Instauramos a repetibilidade das verbas alimentares?

Comentários à matéria “Autor de ação rescisória pode cobrar de volta honorários de sucumbência”, publicada no dia 08 de setembro de 2016 no site CONJUR, link http://www.conjur.com.br/2016-set-08/honorarios-sucumbencia-devolvidos-acao-rescisoria

Desde que comecei a estudar direito, sei que os alimentos são irrepetíveis. Não se devolvem, são verbas cujo pagamento, devido ou não, não ensejam a devolução pelo credor, em nenhuma hipótese. Não há o que falar em repetição de indébito se a verba é alimentar.

Também sei que os honorários de advogado são verbas de natureza alimentar. Quem me disse isso foi o próprio STJ, reiteradamente, em decisões com o EREsp 706331/PR de 2008 ou o REsp 948492/ES, de 2011. Nesse último, o Min. Sidnei Beneti autorizou desconto em folha de pagamento do devedor de honorários de sucumbência, alegando que o crédito de honorários do advogado, seja ele oriundo de contrato ou sucumbência, tem natureza alimentar.

Se honorários são alimentos, consequentemente, são irrepetíveis. Nem mesmo o pagamento indevido levaria ao dever de, por parte daquele que recebeu, restituição ao que pagou.
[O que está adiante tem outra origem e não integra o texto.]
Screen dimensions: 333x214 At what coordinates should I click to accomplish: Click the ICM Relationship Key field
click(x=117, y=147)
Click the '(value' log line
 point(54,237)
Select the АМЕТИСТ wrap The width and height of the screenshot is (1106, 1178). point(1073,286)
Mas parece que o próprio STJ não sabe bem o que é verba alimentar, ou entende que pode flexibilizar os alimentos quando eles são decorrentes de atividade advocatícia. Ao decidir que os honorários sucumbenciais devem ser devolvidos em caso de procedência de ação rescisória, o STJ cria uma exceção perigosa para a irrepetibilidade das verbas alimentares ou demonstra total desprezo pela justa remuneração do labor do advogado.
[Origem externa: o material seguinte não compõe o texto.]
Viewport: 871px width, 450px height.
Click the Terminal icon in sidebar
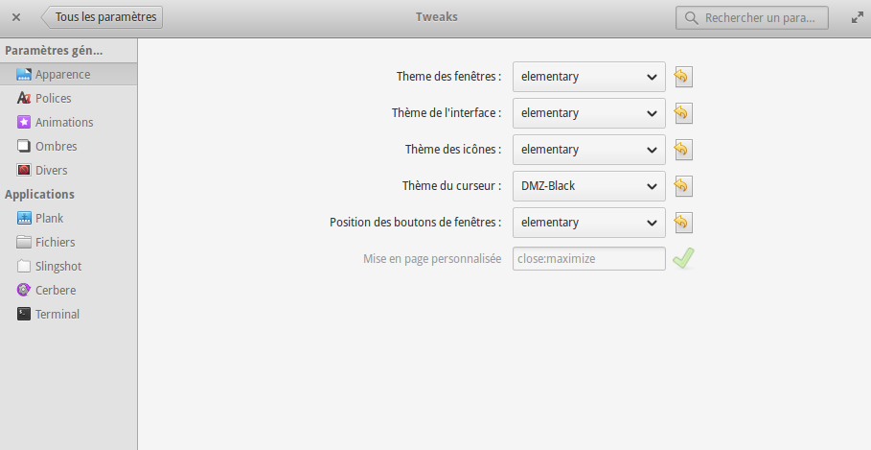[x=24, y=315]
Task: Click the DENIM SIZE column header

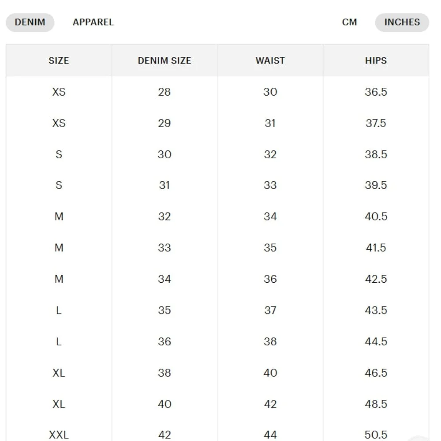Action: click(x=164, y=60)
No caso, a empresa autora da rescisória obteve êxito na demanda e buscou, em seguida, a devolução dos honorários sucumbenciais pagos ao advogado da parte vencedora na demanda que originou a sentença rescindida. A 3ª Turma do STJ, por maioria, decidiu pela possibilidade da devolução, obrigando que os herdeiros do advogado que recebeu a sucumbência devolvessem os valores.

O relator do recurso, Min. Villas Bôas Cueva, coerentemente negou o pedido da empresa recorrente por considerar que o recebimento de boa-fé e a natureza alimentar dos honorários impediria a devolução dos valores recebidos pelo advogado. Alegou que entendimento contrário mitigaria a credibilidade no Judiciário e violaria a própria dignidade humana. Mas foi minoria, ao final, uma vez que os ministros revisores entenderam o contrário.

A decisão em comento contradiz a própria jurisprudência do tribunal. Talvez precise o STJ refletir mais sobre a gravidade de se criar precedentes contraditórios na vigência de um Código de Processo Civil que visa a valorização dos precedentes.